# Record extracts

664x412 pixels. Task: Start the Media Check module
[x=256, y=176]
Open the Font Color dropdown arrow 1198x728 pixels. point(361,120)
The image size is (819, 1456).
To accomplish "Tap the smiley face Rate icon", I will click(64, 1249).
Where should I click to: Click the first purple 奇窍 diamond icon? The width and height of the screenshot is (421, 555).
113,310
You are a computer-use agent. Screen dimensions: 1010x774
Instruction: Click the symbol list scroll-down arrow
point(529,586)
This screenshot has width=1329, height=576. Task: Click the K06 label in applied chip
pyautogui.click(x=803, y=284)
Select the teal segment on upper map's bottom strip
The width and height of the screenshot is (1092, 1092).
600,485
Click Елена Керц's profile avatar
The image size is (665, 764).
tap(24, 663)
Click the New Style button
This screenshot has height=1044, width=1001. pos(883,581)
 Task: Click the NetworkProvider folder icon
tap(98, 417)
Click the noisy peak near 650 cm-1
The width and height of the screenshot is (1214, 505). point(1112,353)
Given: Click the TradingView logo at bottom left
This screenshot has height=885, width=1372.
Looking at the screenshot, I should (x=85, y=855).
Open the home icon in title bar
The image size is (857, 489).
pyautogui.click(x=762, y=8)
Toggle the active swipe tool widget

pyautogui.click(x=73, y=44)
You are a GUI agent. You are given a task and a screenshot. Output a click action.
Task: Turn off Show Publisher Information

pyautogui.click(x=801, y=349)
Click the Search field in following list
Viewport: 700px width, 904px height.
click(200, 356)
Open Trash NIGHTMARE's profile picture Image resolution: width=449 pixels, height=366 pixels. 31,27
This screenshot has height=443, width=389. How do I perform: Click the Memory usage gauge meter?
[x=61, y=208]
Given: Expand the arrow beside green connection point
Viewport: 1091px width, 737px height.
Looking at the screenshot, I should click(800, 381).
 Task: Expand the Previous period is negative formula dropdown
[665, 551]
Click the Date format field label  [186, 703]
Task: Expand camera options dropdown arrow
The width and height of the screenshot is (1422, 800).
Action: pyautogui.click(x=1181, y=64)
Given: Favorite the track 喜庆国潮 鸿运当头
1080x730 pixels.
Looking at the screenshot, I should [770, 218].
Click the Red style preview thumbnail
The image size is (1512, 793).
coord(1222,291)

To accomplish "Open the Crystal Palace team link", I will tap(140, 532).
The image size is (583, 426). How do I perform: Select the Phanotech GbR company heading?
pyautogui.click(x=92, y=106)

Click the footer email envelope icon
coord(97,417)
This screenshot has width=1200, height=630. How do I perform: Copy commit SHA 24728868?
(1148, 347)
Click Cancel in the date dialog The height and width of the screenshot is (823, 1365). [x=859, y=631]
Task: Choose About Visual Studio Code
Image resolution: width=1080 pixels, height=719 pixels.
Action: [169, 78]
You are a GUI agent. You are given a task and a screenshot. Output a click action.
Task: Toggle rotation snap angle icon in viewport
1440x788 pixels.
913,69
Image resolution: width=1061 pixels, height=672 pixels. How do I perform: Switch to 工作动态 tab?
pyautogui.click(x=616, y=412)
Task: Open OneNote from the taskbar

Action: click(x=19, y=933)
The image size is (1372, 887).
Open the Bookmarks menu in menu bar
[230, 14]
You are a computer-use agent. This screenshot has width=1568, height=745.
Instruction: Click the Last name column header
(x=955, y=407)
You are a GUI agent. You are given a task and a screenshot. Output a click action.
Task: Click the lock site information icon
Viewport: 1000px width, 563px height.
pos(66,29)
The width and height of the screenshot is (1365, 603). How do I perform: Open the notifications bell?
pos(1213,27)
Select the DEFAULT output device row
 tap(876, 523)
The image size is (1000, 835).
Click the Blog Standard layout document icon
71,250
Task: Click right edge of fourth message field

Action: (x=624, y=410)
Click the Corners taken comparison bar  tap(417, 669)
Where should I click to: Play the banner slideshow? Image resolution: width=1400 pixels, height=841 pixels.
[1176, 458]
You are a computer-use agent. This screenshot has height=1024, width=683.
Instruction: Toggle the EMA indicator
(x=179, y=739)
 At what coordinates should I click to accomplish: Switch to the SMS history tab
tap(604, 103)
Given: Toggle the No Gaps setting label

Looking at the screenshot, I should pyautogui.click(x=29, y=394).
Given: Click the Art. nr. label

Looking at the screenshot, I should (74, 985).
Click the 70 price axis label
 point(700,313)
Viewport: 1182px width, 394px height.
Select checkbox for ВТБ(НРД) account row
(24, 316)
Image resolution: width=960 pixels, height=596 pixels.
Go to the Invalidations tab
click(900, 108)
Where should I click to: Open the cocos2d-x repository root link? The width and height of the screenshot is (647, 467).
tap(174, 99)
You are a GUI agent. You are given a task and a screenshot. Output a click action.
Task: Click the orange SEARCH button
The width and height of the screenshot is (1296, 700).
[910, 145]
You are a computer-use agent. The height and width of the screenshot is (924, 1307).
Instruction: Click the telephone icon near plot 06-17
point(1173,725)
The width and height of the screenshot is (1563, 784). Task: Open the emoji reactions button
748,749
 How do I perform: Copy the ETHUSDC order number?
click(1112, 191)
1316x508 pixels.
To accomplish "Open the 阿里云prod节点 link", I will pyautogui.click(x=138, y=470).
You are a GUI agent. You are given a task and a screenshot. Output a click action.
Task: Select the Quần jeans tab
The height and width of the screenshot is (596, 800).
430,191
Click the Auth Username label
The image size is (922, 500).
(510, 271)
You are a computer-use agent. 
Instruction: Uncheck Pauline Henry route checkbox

# The problem
If a line in the listing contains "profile", it counts. Say how many lines count, with no other words.

# Answer for the task
2